TheStreet Ratings' stock rating model views dividends favorably, but not so much that other factors are disregarded. Our model gauges the relationship between risk and reward in several ways, including: the pricing drawdown as compared to potential profit volatility, i.e. how much one is willing to risk in order to earn profits?; the level of acceptable volatility for highly performing stocks; the current valuation as compared to projected earnings growth; and the financial strength of the underlying company as compared to its stock's valuation as compared to its stock's performance.

These and many more derived observations are then combined, ranked, weighted, and scenario-tested to create a more complete analysis. The result is a systematic and disciplined method of selecting stocks. As always, stock ratings should not be treated as gospel — rather, use them as a starting point for your own research.

The following pages contain our analysis of 3 stocks with substantial yields, that ultimately, we have rated "Buy."

Martin Midstream Partners L.P

Dividend Yield: 7.50%

Martin Midstream Partners L.P (NASDAQ: MMLP) shares currently have a dividend yield of 7.50%.

Martin Midstream Partners L.P. collects, transports, stores, and markets petroleum products and by-products in the United States Gulf Coast region. The company has a P/E ratio of 31.11.

The average volume for Martin Midstream Partners L.P has been 126,100 shares per day over the past 30 days. Martin Midstream Partners L.P has a market cap of $1.1 billion and is part of the energy industry. Shares are up 32.2% year to date as of the close of trading on Wednesday.

TheStreet Ratings rates Martin Midstream Partners L.P as a buy. The company's strengths can be seen in multiple areas, such as its robust revenue growth, impressive record of earnings per share growth, compelling growth in net income, good cash flow from operations and solid stock price performance. We feel these strengths outweigh the fact that the company has had generally high debt management risk by most measures that we evaluated.
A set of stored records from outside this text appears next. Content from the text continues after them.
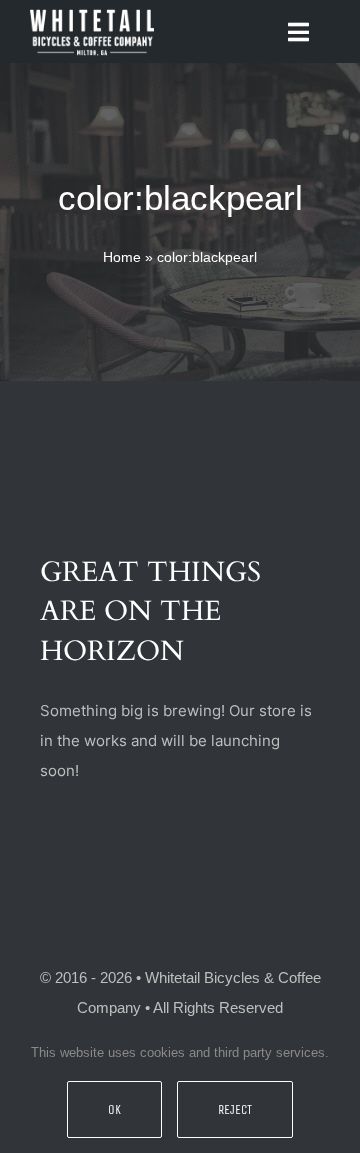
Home (122, 257)
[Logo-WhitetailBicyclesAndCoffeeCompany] (92, 12)
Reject (235, 1109)
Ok (114, 1109)
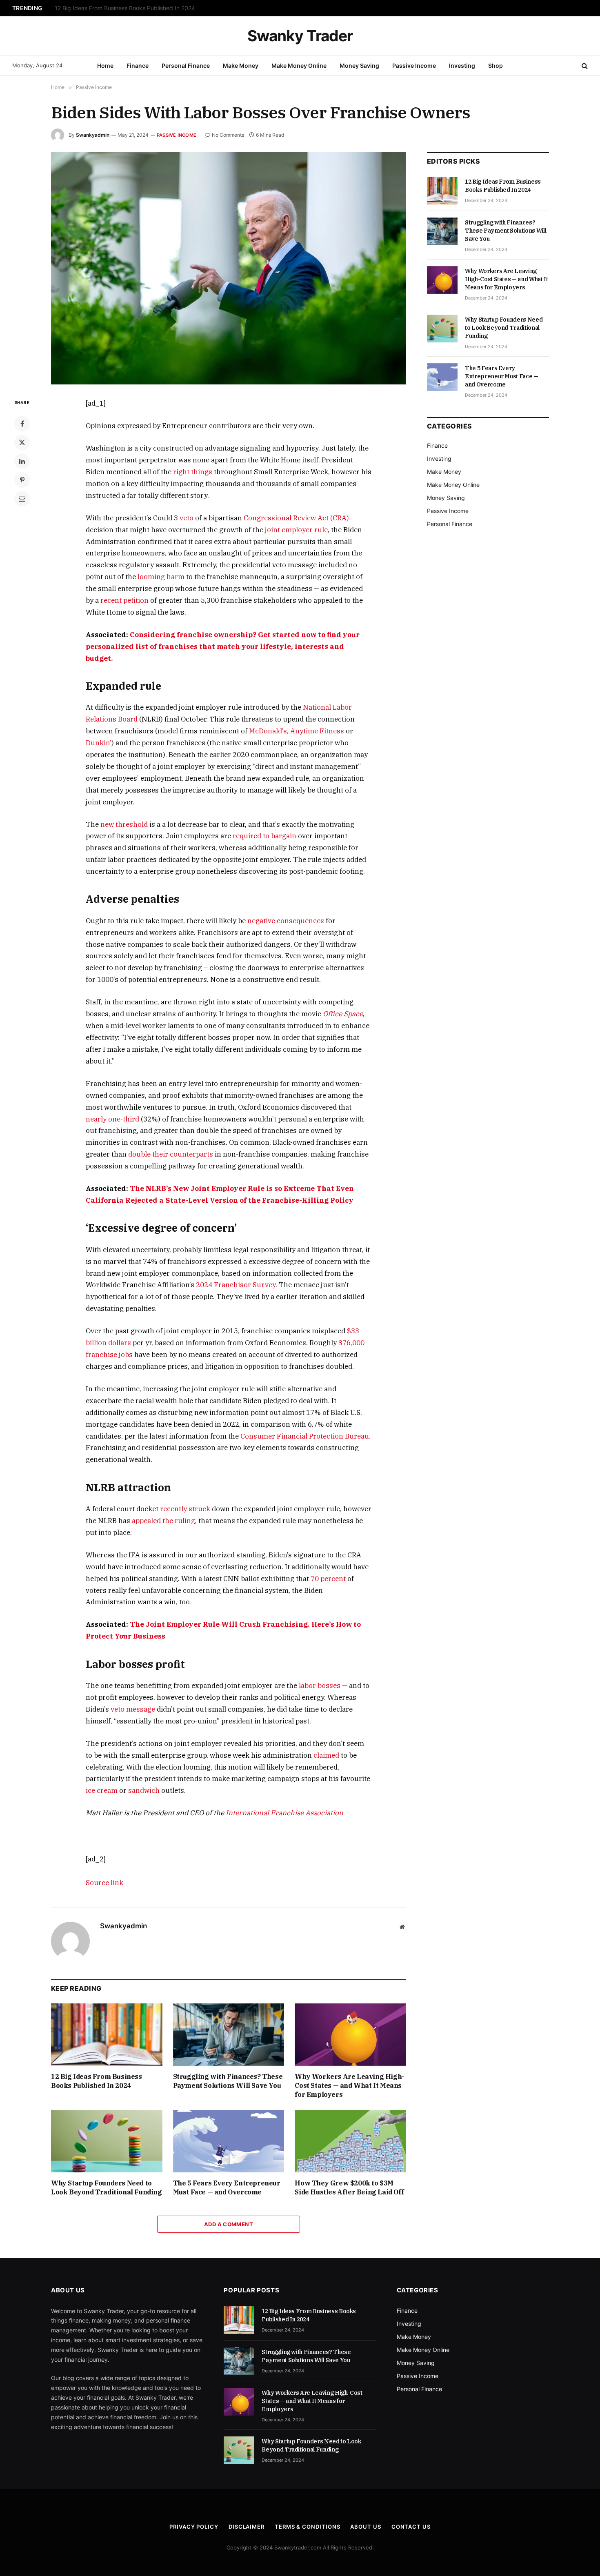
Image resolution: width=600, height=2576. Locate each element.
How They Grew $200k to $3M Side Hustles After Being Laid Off (349, 2187)
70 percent (328, 1578)
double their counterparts (170, 1154)
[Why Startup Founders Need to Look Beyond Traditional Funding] (106, 2141)
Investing (462, 65)
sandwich (144, 1790)
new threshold (124, 824)
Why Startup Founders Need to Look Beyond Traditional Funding (106, 2187)
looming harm (161, 576)
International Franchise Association (284, 1812)
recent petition (124, 600)
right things (192, 471)
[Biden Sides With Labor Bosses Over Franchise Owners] (228, 268)
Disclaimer (246, 2526)
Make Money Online (299, 65)
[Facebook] (22, 423)
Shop (495, 65)
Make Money (240, 65)
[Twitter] (22, 442)
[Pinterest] (22, 480)
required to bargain (264, 835)
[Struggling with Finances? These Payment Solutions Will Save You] (228, 2034)
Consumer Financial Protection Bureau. (305, 1436)
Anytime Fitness (317, 730)
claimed (326, 1755)
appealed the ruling (162, 1520)
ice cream (102, 1790)
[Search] (584, 66)
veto (186, 517)
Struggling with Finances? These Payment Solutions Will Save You (142, 8)
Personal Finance (186, 65)
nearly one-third (112, 1119)
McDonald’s (268, 730)
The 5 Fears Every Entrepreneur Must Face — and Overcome (226, 2187)
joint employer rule (296, 529)
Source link (104, 1882)
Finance (138, 65)
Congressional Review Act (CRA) (296, 517)
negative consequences (285, 920)
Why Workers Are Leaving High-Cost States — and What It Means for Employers (349, 2085)
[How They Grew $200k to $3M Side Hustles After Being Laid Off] (350, 2141)
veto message (133, 1709)
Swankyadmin (92, 135)
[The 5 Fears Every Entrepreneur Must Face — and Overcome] (228, 2141)
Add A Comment (228, 2224)
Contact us (411, 2526)
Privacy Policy (193, 2526)
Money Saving (359, 65)
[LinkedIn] (22, 461)
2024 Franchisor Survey (236, 1284)
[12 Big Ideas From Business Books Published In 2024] (106, 2034)
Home (105, 65)
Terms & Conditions (307, 2526)
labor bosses (319, 1685)
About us (365, 2526)
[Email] (22, 498)
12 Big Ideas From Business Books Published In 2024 (96, 2081)
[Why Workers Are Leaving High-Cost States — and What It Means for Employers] (350, 2034)
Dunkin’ (98, 742)
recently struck (185, 1508)
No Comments (228, 135)
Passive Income (414, 65)
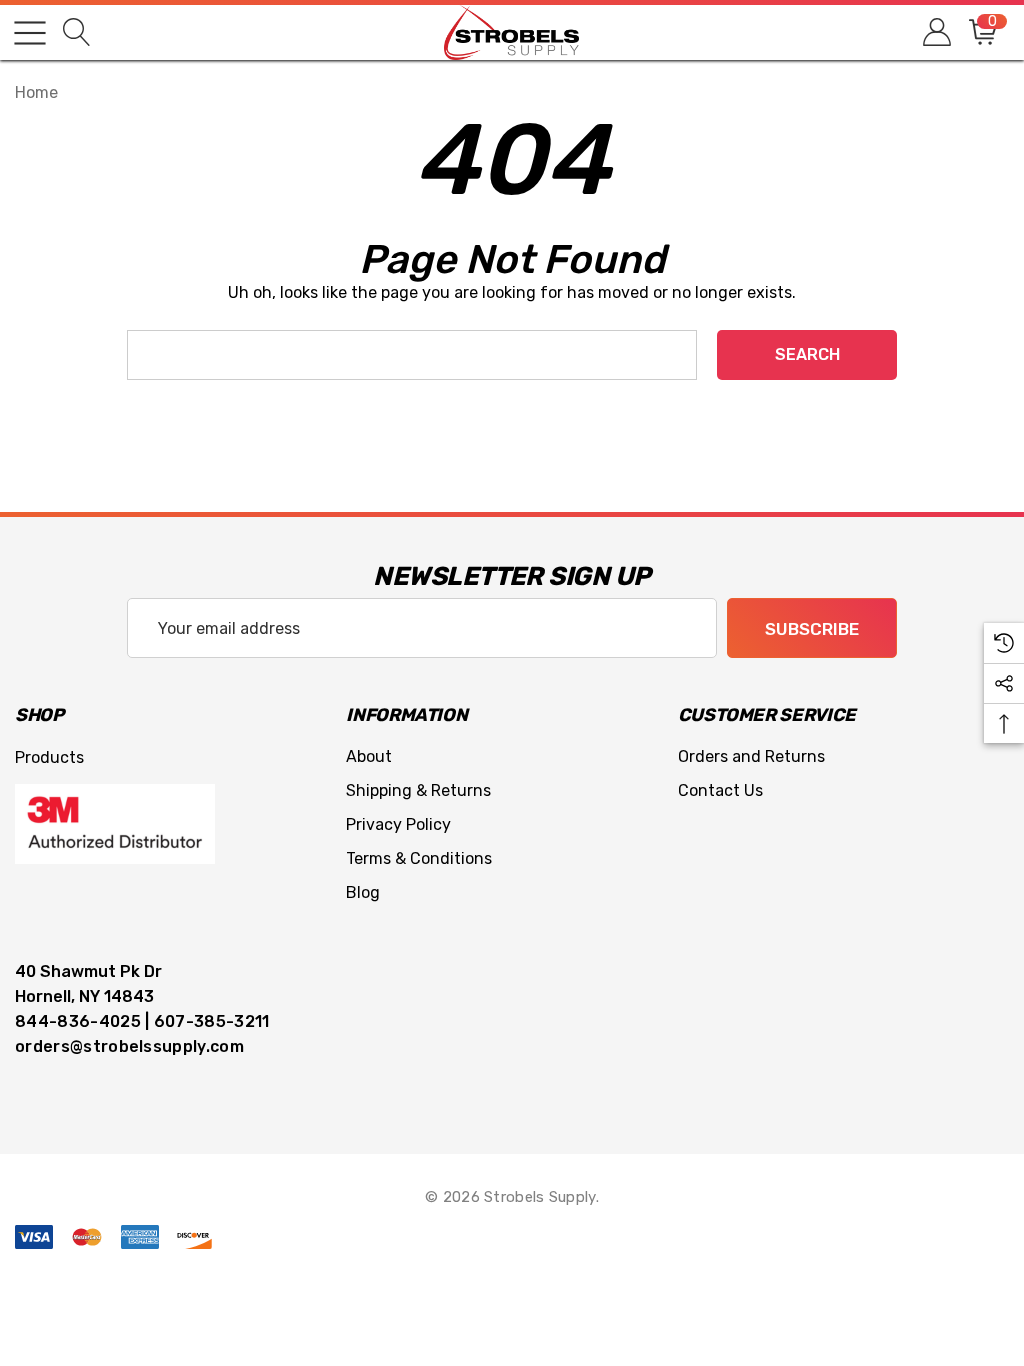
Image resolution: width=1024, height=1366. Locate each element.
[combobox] (412, 355)
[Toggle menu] (30, 33)
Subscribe (812, 629)
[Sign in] (935, 32)
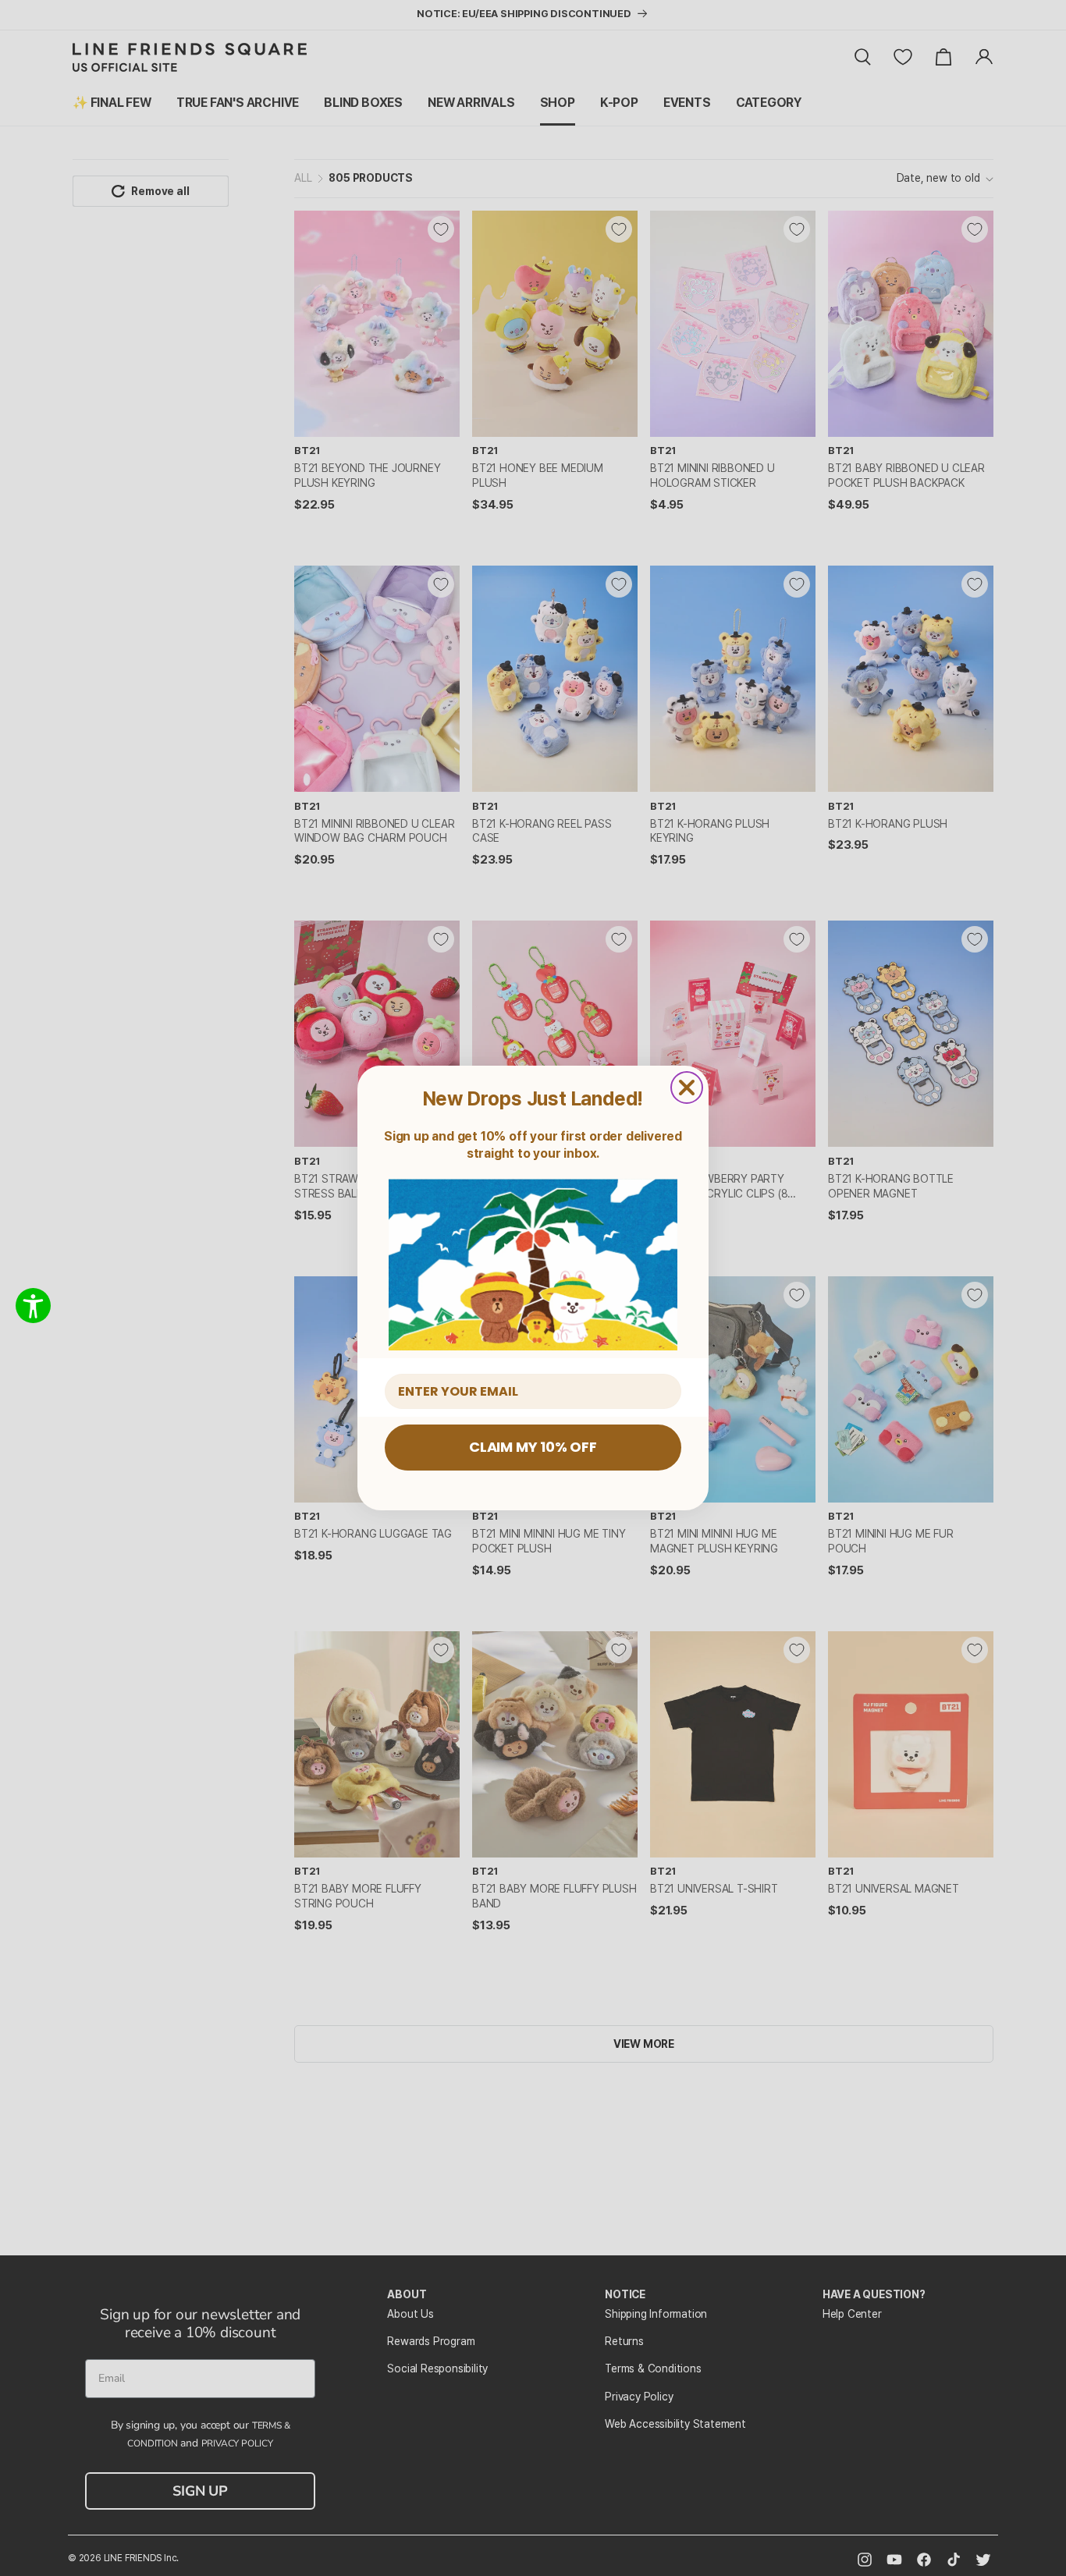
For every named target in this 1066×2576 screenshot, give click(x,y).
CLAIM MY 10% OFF (533, 1447)
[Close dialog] (686, 1087)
Highlights from the ratings report include:

  • The revenue growth greatly exceeded the industry average of 1.3%. Since the same quarter one year prior, revenues rose by 29.0%. Growth in the company's revenue appears to have helped boost the earnings per share.
  • MARTIN MIDSTREAM PARTNERS LP reported significant earnings per share improvement in the most recent quarter compared to the same quarter a year ago. The company has demonstrated a pattern of positive earnings per share growth over the past two years. We feel that this trend should continue. During the past fiscal year, MARTIN MIDSTREAM PARTNERS LP increased its bottom line by earning $1.33 versus $0.56 in the prior year. This year, the market expects an improvement in earnings ($1.69 versus $1.33).
  • The net income growth from the same quarter one year ago has significantly exceeded that of the S&P 500 and the Oil, Gas & Consumable Fuels industry. The net income increased by 835.7% when compared to the same quarter one year prior, rising from $1.27 million to $11.87 million.
  • Net operating cash flow has significantly increased by 74.54% to $50.68 million when compared to the same quarter last year. In addition, MARTIN MIDSTREAM PARTNERS LP has also vastly surpassed the industry average cash flow growth rate of 20.25%.
  • Compared to where it was a year ago today, the stock is now trading at a higher level, reflecting both the market's overall trend during that period and the fact that the company's earnings growth has been robust. Looking ahead, the stock's rise over the last year has already helped drive it to a level which is relatively expensive compared to the rest of its industry. We feel, however, that the other strengths this company displays justify these higher price levels.